Simple, flavorful, and hearty, this Oil Free Whole Grain Focaccia Bread recipe is a comforting and healthy nod to traditional focaccia bread.


Ingredients

Scale
  • 2 cups white whole wheat flour (10.5 oz.) *
  • 2 cups whole wheat pastry flour (8.2 oz.) *
  • 1 Tablespoon active dry yeast *
  • ½ to 2 teaspoons fine sea salt (+/-) *
  • 1 ½ cups warm water (120 to 130F degrees)
  • ¼ cup unsweetened plain plant yogurt *
  • 1 to 2 Tablespoons pure maple syrup (optional) * 

Optional Toppings:

  • Fresh or dried herbs (rosemary, Italian seasoning, etc.)
  • Red onions, green onions, or shallots
  • Cherry tomatoes
  • Olives
  • Sundried tomatoes
  • Slivered bell peppers
  • Roasted garlic
  • Large flake sea salt
  • Vegan Parmesan Cheese

Instructions

  1. Place the flours, dry yeast, and sea salt into a large mixing bowl. Whisk to combine.
  2. Add the 1 ½ cups warm water, ¼ cup plant yogurt, and maple syrup and mix well with your hands until the dough starts to come together. While the dough is still in the bowl, start kneading the dough inside the mixing bowl to form a ball. At first the dough will seem too wet, but keep kneading, it will start to absorb the water, the stickiness will lessen, and the dough become easier to knead. Knead the dough inside the bowl for several minutes, then transfer the dough to a clean surface and continue to knead the dough for about 6 to 8 minutes. The dough should be smooth and elastic. Form a dough ball.
  3. Wash the bowl where the dough was kneaded. Place the dough ball inside, spray the top with a tiny mist of water. Cover with a tea towel (or plastic wrap) and let rest for 60 minutes or until doubled.
  4. Prepare a large baking sheet by lining it with parchment paper.
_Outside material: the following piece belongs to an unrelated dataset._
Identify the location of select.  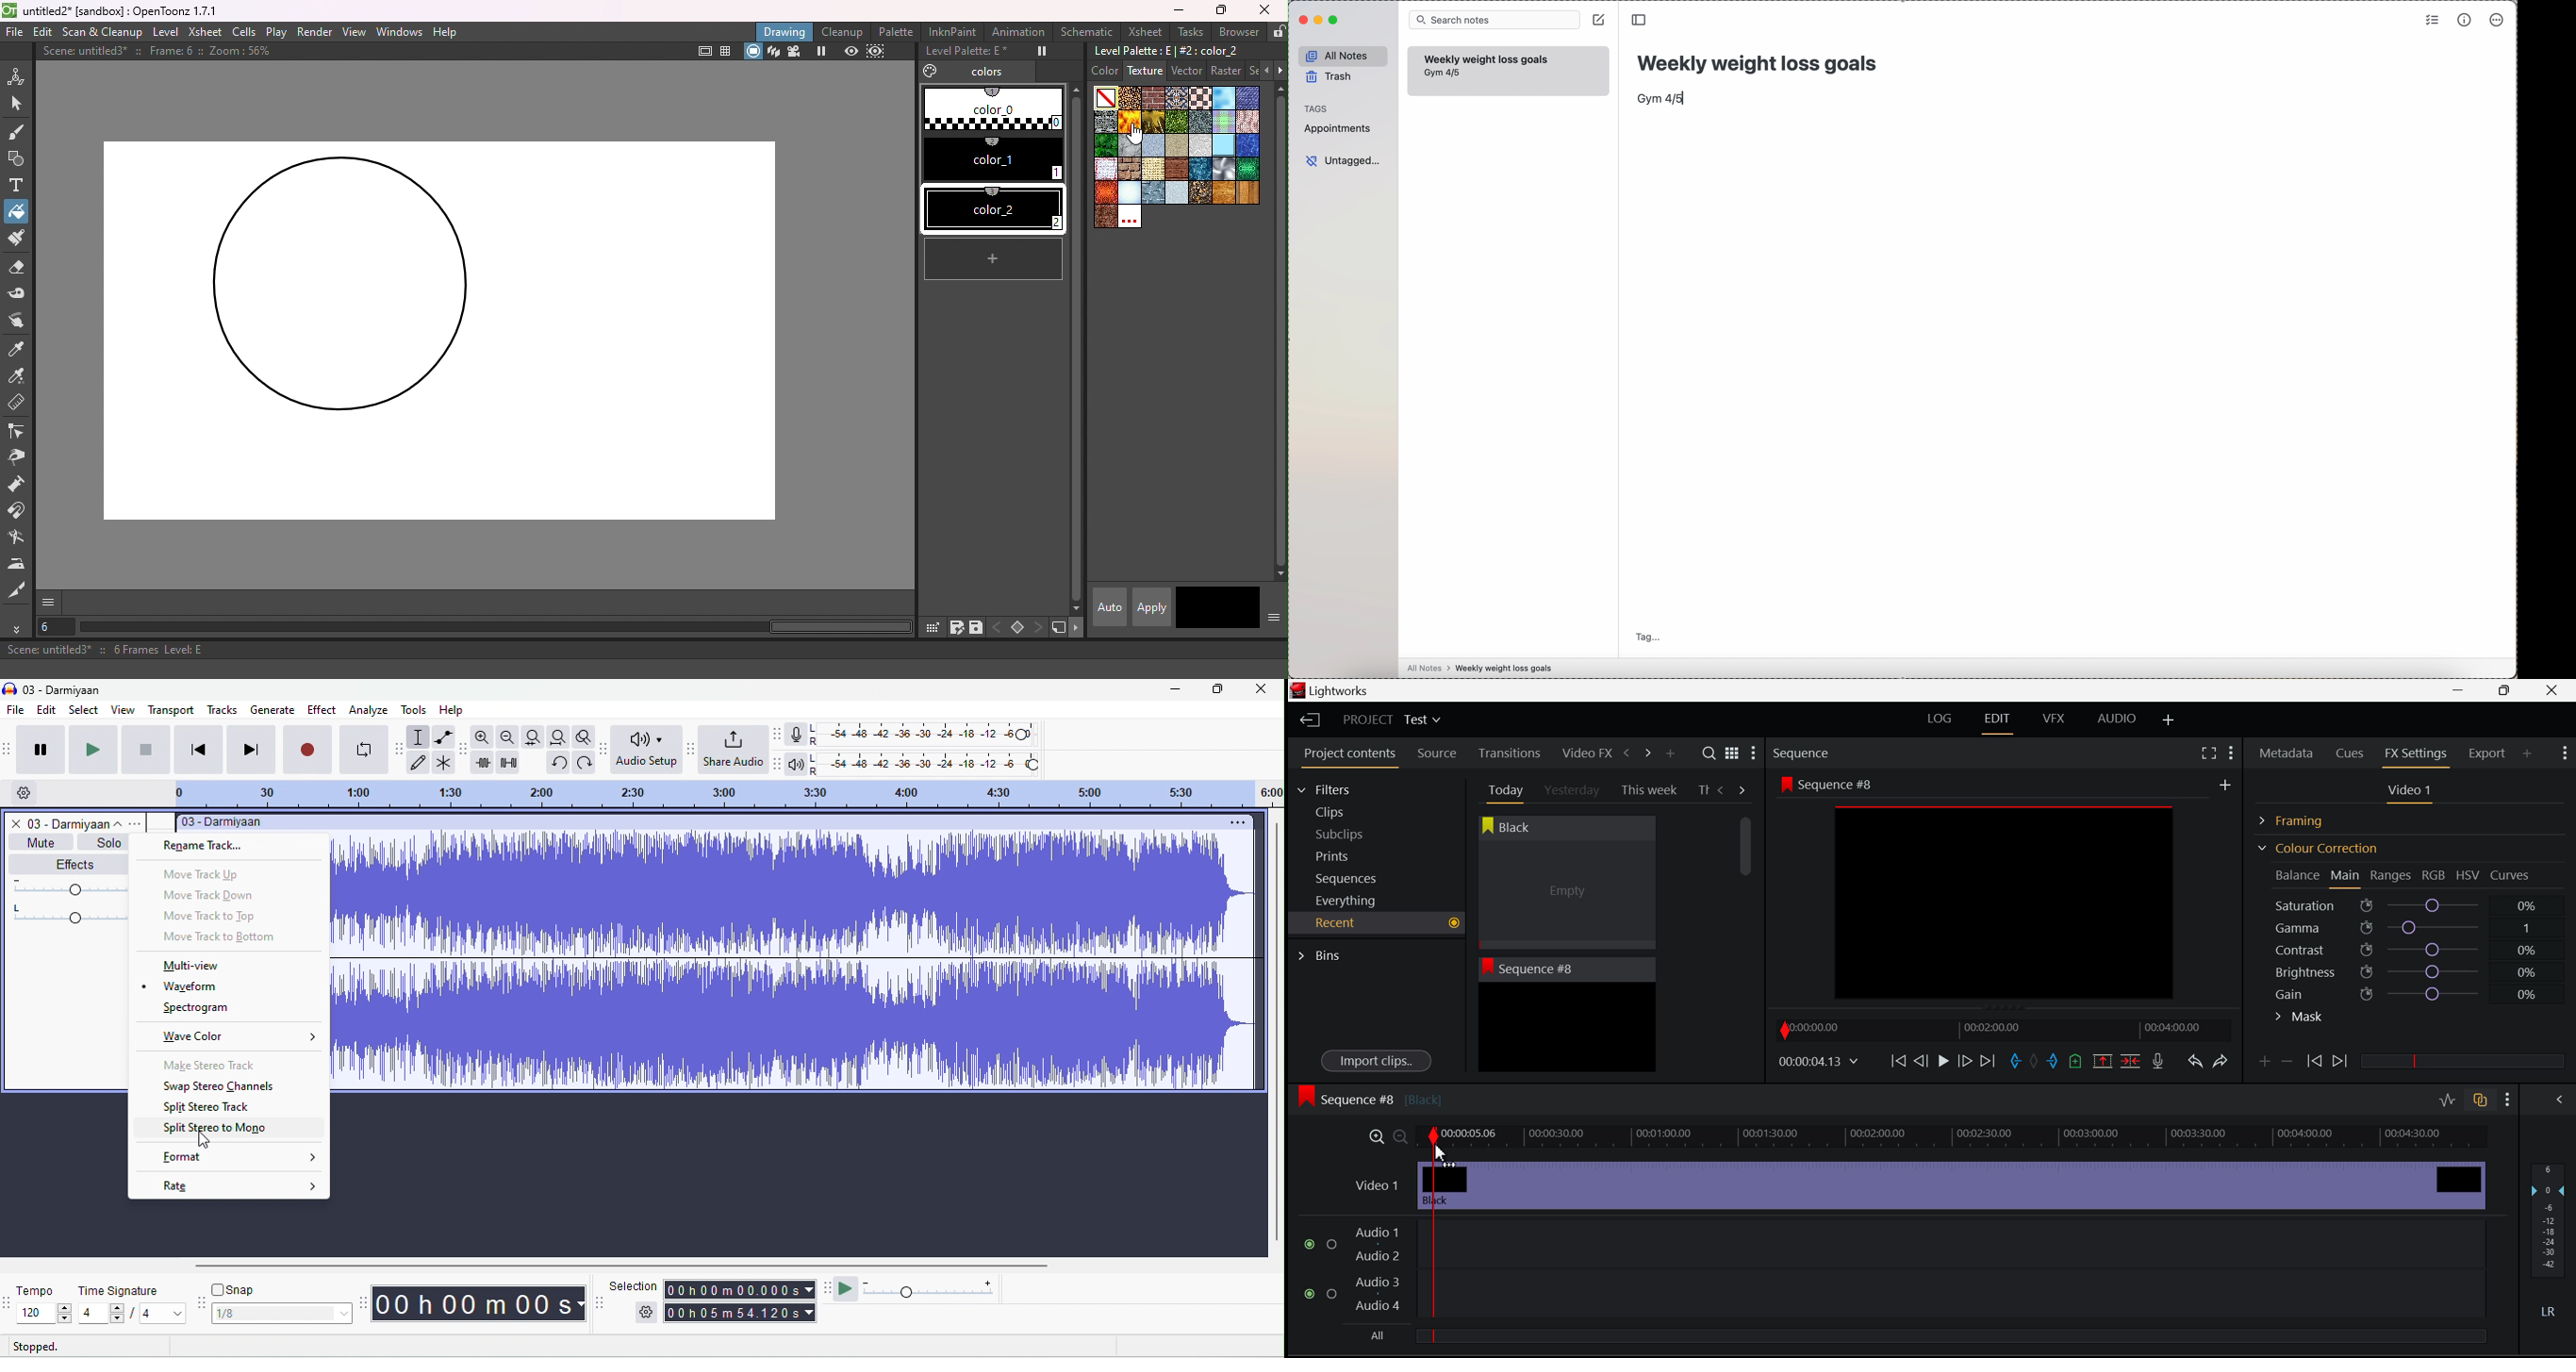
(85, 709).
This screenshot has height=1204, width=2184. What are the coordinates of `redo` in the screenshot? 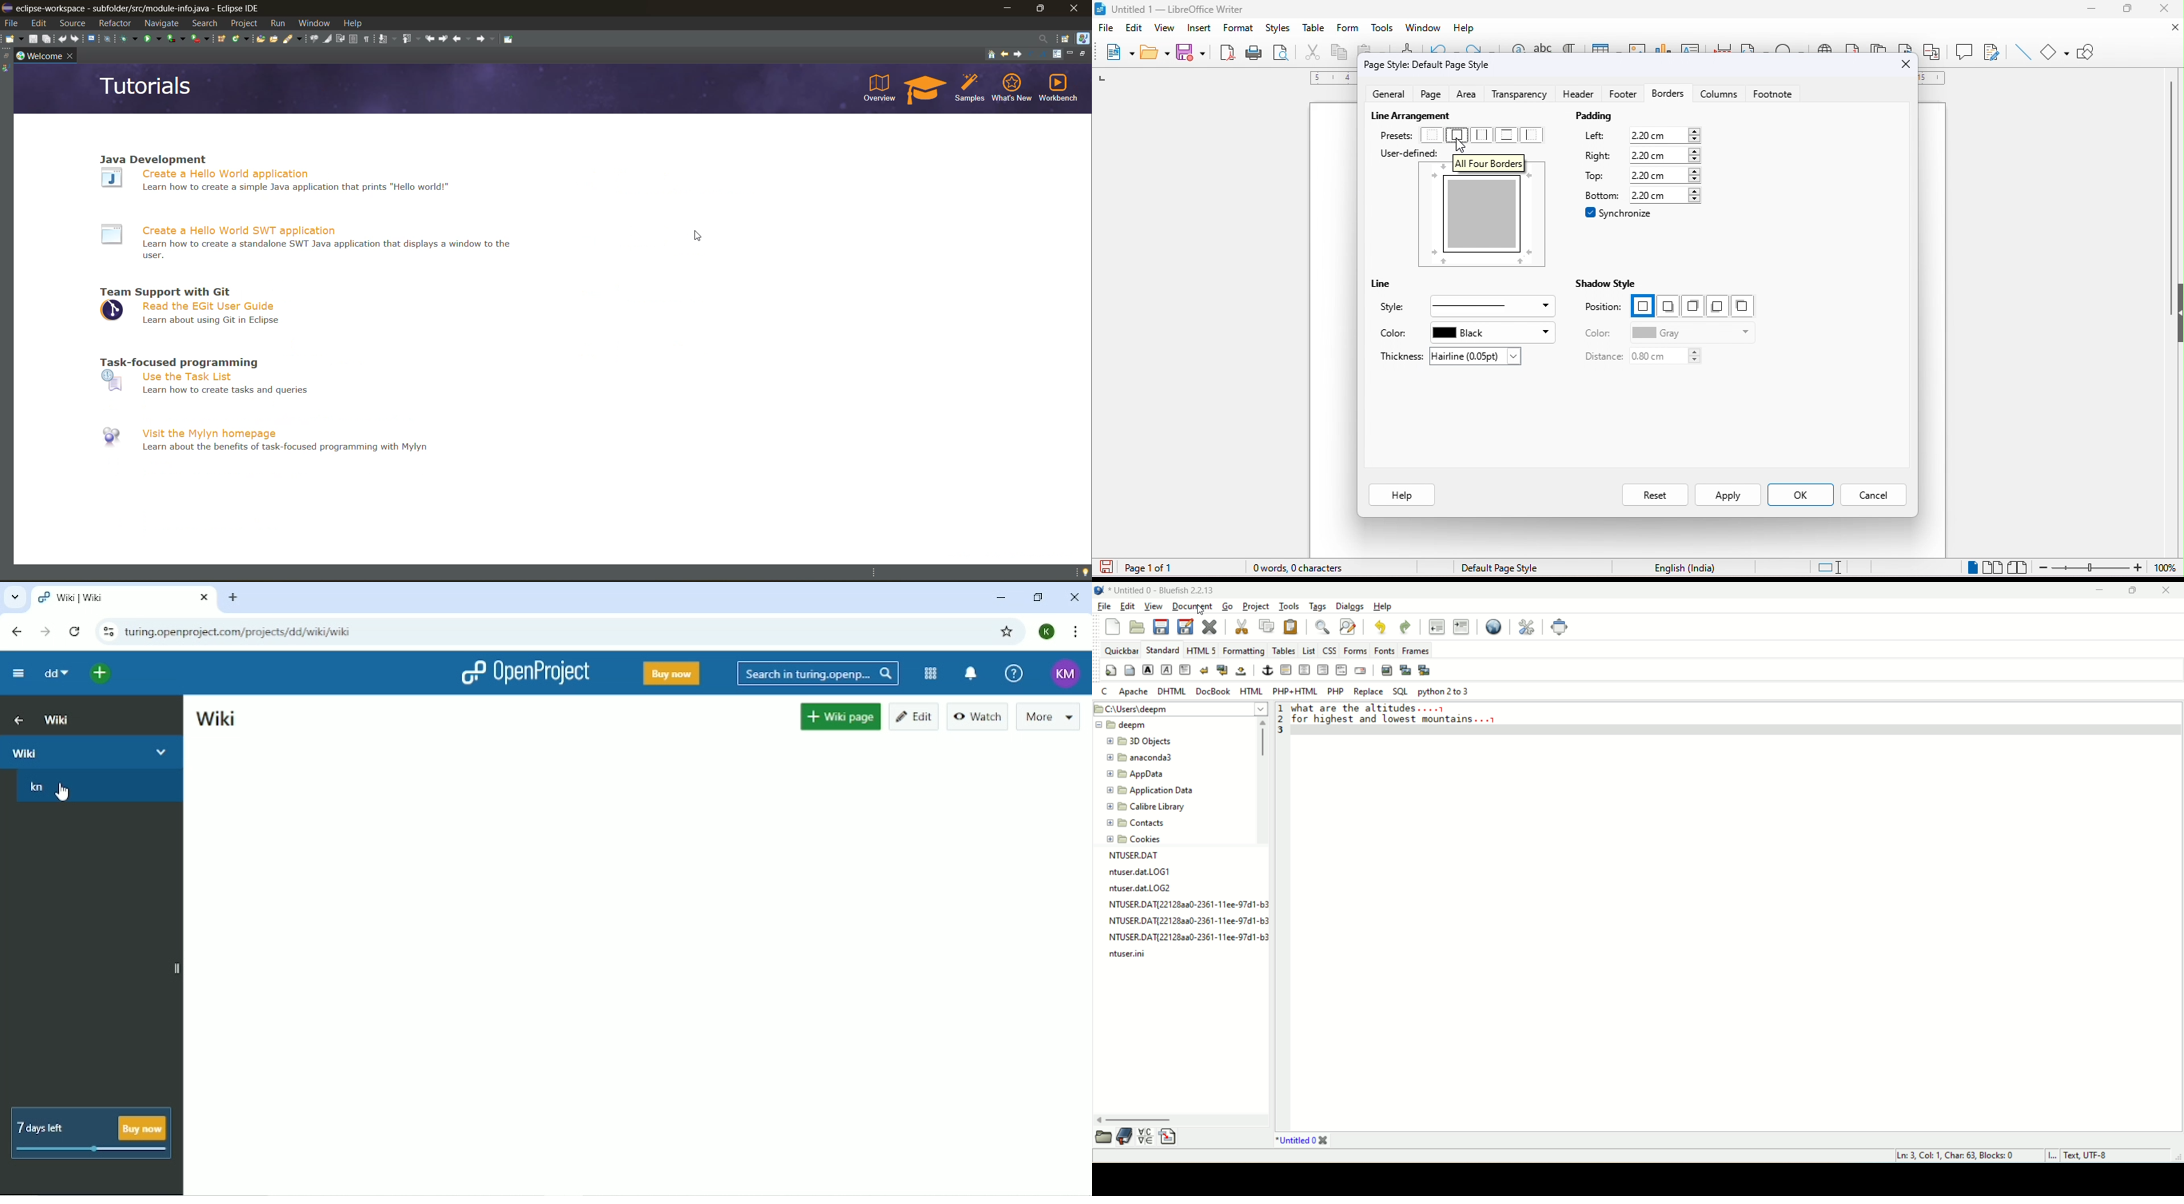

Place ¼ teaspoon of whole wheat pastry flour in the center of the parchment paper and rub the surface of the parchment paper with the flour. Set aside.
  5. After 60 minutes, punch the dough down and knead inside the bowl for 45 seconds, form a ball. Place onto the very lightly floured parchment paper (on the baking sheet) and press the dough out to an 8 x 12-inch rectangle (or oval). Cover with a tea towel and allow to rest for 60 minutes.
  6. Preheat the oven to 425 F. Place the rack on the lower bottom 3rd position in the oven.
  7. After 60 minutes of resting, poke and press your fingers all over the dough in random places.Before careful not to deflate the entire dough.
  8. Lightly mist the dough with water and sprinkle with seasonings and/or large flake sea salt. (Optional: If adding cherry tomatoes, press small cherry tomatoes in random places all around the surface. Do this before adding the seasonings. Press the tomatoes way down into the dough.
  9. Place in a preheated 425 F oven for 19 to 20 minutes or until nicely golden brown.

Notes

*Please reference the blog post for Tips for Success, Pantry Items Used, Storage and Freezing, and Kitchen Products Used.

*Sea Salt:  Please adjust the sea salt based upon your family’s sea salt preferences and/or based upon dietary needs.

*Servings:  Makes 1 (8 x 12 inch) focaccia bread. About 12-15 small square servings.